• [Instructions for the task]:
Reproduce the lines in the data below verbatim, limited to the stretch from the line containing "Given: Clear the search field with the X icon" through the line containing "Action: (x=1484, y=90)", both included.

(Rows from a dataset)
--------
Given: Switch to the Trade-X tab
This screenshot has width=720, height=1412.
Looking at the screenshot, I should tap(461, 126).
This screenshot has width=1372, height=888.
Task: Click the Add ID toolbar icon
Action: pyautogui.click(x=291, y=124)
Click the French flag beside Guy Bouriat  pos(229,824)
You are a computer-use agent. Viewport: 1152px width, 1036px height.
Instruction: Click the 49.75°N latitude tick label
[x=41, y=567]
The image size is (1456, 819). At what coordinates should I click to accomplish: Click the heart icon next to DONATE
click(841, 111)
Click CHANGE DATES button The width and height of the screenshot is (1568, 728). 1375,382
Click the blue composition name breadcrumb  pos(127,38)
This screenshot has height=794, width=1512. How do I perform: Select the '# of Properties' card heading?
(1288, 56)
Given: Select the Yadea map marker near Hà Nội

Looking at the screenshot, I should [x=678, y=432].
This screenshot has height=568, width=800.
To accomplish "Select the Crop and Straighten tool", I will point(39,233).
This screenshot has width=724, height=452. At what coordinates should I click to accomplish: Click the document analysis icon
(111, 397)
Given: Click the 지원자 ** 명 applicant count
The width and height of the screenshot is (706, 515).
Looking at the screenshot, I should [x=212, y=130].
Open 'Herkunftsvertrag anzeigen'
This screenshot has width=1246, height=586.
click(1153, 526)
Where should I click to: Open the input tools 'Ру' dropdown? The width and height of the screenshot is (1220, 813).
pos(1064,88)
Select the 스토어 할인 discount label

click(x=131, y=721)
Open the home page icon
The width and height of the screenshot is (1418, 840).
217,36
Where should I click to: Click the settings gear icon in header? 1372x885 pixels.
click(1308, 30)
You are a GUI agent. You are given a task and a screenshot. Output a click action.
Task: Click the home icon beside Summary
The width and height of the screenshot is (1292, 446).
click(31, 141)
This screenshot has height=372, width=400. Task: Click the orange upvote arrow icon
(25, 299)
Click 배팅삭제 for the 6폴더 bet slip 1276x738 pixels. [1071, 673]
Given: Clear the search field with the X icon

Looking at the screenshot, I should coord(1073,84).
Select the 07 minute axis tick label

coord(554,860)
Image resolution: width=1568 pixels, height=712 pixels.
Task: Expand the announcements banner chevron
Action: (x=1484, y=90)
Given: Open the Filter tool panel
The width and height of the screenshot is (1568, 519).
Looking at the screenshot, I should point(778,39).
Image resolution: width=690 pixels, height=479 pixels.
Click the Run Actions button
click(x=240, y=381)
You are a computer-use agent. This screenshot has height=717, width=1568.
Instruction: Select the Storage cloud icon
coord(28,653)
--------
• [Completed task]:
Given: Clear the search field with the X icon

Looking at the screenshot, I should coord(1073,84).
Select the 07 minute axis tick label

coord(554,860)
Image resolution: width=1568 pixels, height=712 pixels.
Task: Expand the announcements banner chevron
Action: (x=1484, y=90)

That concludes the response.